Sunday, July 18, 2010

Marriage Is Work, But It's Fun

Yesterday, Ace and I got to hear about marriage and how to build a stronger marriage (we love learning about how to strengthen our marriage). Nicely, we left feeling like we'd already figured most of the things we were being taught out before now and that our marriage was flowing fairly smoothly because of it. It did, however, inspire me to want to write about marriage some today.

One of the biggest things that seems to need saying is that no one can read another person's mind. If you are mad at me, there's probably a very good chance that I don't know exactly what I did to make you mad. Most people, usually women, get mad at their spouses and then won't say why they are mad. And that just complicates things for no good reason.

To be honest, I think the biggest thing that kills most marriages is that no one in that marriage is communicating clearly with their spouse. Ace and I occasionally miss what the other person said or have misunderstandings of the ideas trying to be communicated. But, instead of just getting mad, we try again to communicate with each other. It helps us communicate with other people better, because we are working on communicating within our own marriage.

As the pastor spoke, he mentioned that if the couples he would counsel would just communicate more (and be allowed to tell their spouse what changes they need in the relationship without anger being expressed over them), most of their problems would not exist. That doesn't surprise me. Ace and I talk a lot and we don't have many problems in our relationship because we don't let things fester. I don't continuously get onto him if he leaves his dirty socks out of the laundry, but I occasionally remind him that it really bothers me. He doesn't constantly tell me that I need to start doing X or Y more often (he has things for X or Y, but I'd rather not discuss them today), but he does remind me from time to time that he'd prefer it if I'd do them. We vent the frustration quickly and then we move on to other, more positive things.

Ace and I don't push each other's buttons when one of us is mad. We walk away from the discussion for a few minutes and calm down and then discuss it calmly and rationally (normally, I'm the one who feels the need to calm down, and I haven't needed to do that in years). There's passion in our conversations, but there isn't anger or hurt. We fix the cause and that pulls us closer together. So, for heaven's sake, talk to each other! Be honest and open, but respectful! This could help keep your marriage from being a negative statistic!

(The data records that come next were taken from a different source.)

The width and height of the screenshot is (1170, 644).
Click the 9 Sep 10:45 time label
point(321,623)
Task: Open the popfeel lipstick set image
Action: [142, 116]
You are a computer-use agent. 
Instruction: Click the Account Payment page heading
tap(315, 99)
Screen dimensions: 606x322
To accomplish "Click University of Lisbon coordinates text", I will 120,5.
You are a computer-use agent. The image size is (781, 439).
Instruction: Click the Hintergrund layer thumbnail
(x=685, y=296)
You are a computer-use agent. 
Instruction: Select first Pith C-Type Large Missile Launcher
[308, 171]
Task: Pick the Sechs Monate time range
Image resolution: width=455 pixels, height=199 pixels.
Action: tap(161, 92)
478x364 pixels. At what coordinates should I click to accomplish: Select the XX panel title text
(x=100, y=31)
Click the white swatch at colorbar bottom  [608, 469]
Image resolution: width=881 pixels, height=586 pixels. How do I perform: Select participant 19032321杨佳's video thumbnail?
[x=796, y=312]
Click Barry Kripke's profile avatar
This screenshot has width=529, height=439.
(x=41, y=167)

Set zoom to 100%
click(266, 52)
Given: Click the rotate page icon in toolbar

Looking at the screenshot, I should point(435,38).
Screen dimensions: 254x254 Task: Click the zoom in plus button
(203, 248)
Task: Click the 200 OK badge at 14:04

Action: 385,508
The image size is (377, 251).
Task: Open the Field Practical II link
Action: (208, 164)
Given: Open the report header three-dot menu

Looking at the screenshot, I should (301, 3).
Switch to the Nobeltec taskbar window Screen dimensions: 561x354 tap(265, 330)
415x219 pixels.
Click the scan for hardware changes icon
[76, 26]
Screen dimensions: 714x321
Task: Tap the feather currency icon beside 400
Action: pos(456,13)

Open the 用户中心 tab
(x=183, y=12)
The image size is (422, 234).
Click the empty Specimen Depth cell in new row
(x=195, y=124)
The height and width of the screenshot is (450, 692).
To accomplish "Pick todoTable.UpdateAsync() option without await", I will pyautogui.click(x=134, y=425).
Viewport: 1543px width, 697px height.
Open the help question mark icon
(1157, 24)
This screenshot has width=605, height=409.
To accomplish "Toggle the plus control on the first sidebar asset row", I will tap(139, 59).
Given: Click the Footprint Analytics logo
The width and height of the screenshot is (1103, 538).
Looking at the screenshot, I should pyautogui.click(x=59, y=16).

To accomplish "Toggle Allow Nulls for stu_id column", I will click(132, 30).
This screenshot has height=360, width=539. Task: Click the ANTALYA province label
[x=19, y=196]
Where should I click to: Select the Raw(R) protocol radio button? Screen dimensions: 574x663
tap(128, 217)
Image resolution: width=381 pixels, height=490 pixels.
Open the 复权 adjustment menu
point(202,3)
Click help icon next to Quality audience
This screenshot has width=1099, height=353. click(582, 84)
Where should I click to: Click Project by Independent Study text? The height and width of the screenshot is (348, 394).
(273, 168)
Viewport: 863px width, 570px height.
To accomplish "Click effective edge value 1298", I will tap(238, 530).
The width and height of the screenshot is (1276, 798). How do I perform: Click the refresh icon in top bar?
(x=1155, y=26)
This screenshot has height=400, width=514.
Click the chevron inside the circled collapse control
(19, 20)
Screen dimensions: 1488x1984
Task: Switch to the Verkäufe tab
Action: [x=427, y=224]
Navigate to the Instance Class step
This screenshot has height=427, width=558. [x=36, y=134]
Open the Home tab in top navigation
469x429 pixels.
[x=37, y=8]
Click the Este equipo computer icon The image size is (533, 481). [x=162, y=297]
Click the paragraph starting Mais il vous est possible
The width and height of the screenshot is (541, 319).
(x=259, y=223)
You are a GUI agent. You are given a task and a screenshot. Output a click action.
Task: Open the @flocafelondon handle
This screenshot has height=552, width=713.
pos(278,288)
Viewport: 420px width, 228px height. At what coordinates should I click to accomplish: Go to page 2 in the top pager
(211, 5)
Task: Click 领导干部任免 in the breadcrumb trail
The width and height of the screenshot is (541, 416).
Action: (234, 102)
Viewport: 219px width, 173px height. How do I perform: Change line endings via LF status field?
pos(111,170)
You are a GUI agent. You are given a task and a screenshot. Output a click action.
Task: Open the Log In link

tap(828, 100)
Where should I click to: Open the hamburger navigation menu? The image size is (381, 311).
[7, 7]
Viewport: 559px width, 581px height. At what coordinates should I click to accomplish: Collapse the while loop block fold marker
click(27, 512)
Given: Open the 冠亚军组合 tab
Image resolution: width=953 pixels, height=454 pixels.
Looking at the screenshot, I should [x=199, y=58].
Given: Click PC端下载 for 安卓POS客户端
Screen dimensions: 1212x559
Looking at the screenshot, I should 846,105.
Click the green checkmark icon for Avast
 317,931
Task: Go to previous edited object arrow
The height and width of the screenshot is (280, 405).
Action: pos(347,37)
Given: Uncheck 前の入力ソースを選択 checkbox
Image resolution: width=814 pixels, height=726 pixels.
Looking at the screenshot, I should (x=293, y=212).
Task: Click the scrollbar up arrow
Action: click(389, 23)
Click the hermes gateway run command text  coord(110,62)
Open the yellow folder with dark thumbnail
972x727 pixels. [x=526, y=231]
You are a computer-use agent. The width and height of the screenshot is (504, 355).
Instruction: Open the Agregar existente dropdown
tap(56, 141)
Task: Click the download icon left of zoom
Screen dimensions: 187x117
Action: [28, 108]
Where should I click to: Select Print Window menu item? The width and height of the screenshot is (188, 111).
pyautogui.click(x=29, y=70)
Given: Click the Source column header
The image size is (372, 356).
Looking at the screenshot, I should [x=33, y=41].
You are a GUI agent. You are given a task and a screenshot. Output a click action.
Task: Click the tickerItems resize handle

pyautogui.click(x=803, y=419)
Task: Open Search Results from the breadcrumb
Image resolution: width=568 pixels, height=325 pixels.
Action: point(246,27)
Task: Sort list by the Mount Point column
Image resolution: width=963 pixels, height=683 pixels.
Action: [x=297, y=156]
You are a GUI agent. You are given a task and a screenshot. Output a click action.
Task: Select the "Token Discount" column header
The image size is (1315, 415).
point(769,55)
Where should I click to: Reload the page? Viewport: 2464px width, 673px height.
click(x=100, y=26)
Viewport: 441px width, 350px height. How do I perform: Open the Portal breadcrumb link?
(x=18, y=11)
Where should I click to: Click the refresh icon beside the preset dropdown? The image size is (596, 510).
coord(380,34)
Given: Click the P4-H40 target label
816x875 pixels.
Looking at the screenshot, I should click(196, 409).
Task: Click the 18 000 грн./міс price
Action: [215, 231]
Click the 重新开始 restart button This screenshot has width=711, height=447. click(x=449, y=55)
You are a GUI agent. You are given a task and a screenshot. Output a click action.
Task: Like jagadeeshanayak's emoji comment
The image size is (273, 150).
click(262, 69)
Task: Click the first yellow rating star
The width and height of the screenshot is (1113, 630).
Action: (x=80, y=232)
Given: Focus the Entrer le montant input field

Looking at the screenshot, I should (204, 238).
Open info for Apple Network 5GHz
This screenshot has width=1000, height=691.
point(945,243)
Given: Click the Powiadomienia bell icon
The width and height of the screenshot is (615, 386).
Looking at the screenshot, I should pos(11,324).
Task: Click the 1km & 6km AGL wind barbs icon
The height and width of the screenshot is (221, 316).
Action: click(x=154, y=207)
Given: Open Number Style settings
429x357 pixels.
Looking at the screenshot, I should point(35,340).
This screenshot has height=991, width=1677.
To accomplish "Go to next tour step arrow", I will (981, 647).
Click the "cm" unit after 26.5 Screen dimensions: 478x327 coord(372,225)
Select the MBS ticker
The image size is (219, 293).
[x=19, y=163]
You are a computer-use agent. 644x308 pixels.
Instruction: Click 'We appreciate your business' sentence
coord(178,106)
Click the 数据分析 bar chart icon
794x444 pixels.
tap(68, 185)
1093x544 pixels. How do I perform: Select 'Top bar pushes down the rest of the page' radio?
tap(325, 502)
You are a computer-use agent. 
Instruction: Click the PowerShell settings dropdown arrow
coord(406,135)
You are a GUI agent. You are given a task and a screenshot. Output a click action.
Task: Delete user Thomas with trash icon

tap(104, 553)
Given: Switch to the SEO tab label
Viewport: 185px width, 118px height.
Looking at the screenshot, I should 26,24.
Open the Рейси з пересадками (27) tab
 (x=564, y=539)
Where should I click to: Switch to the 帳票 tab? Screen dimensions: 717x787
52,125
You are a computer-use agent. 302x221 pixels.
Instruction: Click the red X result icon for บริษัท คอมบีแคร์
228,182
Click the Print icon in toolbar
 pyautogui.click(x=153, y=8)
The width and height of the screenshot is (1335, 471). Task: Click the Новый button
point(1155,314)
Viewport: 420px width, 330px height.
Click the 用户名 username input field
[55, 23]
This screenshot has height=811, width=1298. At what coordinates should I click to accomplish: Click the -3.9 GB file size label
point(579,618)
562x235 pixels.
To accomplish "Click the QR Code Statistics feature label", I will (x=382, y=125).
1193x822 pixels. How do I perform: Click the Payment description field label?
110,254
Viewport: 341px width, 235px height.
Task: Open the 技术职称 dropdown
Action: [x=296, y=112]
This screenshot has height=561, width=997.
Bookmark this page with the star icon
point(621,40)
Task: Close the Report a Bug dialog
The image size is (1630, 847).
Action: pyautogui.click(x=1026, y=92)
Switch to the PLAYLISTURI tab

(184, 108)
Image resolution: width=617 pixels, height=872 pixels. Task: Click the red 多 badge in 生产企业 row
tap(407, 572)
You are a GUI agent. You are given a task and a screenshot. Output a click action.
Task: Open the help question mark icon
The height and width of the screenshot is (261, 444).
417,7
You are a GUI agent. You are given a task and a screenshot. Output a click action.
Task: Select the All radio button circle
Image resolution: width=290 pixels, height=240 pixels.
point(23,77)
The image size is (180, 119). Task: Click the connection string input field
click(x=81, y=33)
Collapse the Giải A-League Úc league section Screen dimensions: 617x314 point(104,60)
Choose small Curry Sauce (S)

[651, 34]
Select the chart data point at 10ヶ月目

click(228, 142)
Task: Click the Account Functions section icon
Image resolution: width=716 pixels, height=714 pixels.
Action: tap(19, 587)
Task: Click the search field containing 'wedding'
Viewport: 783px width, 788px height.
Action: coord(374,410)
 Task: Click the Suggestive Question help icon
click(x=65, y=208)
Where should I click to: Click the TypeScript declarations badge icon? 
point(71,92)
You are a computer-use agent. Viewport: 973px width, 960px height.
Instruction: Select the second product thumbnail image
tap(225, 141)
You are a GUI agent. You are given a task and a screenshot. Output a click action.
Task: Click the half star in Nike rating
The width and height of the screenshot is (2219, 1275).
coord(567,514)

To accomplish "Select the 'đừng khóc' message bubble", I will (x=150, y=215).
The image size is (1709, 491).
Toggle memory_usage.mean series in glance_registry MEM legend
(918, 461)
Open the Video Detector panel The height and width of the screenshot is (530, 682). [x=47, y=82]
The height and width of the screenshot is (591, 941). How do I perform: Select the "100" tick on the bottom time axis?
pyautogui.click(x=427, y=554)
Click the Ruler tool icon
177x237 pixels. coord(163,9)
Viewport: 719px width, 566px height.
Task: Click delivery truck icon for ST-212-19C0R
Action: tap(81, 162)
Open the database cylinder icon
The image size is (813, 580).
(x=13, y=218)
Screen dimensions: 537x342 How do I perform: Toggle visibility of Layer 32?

Now comes the exciting part of this post. I'm going to talk about sex. Men, if you want more sex, give your wife some non-sexual affection. You can go look up non-sexual now, we'll all wait. If you are wondering how that works, when a woman gets non-sexual affection, she starts to feel loved and cherished instead of feeling like she is just someone you want to have sex with. It starts making her want to return the affection, which leads to sex. If you try giving your wife non-sexual affection and it doesn't lead to sex within a week, I'll be happy to refund you your entrance fee for reading this post. Women, if you have sex with your husband, it will lead to more affection. I'm not sure how it works, but sex will somehow make your husband more interested in giving you hugs and kisses and holding your hand and all those other things he did when you were dating (if he didn't do those things, I'm not sure what to tell you, other than point out that if he does them, he'll get more sex).

While you are doing those 3 simple things, remember that while they may feel like you are doing a lot of work (and that it may only start out with one of you doing these things, because someone has to start the process), they quickly become easier until they become habits. And once they become habits, you should realize that they are fun. Sex is fun! Non-sexual affection is fun! Communicating is fun! Not needing to fight about things is fun. And more importantly, it helps you to have a more stable relationship. I know this, because Ace and I do this. We communicate openly and honestly, we show affection for each other, we have sex and both enjoy it. And we both want you to have all of that too.

Isn't a great, fun marriage worth a little bit of work? Especially when it saves you work in the long run?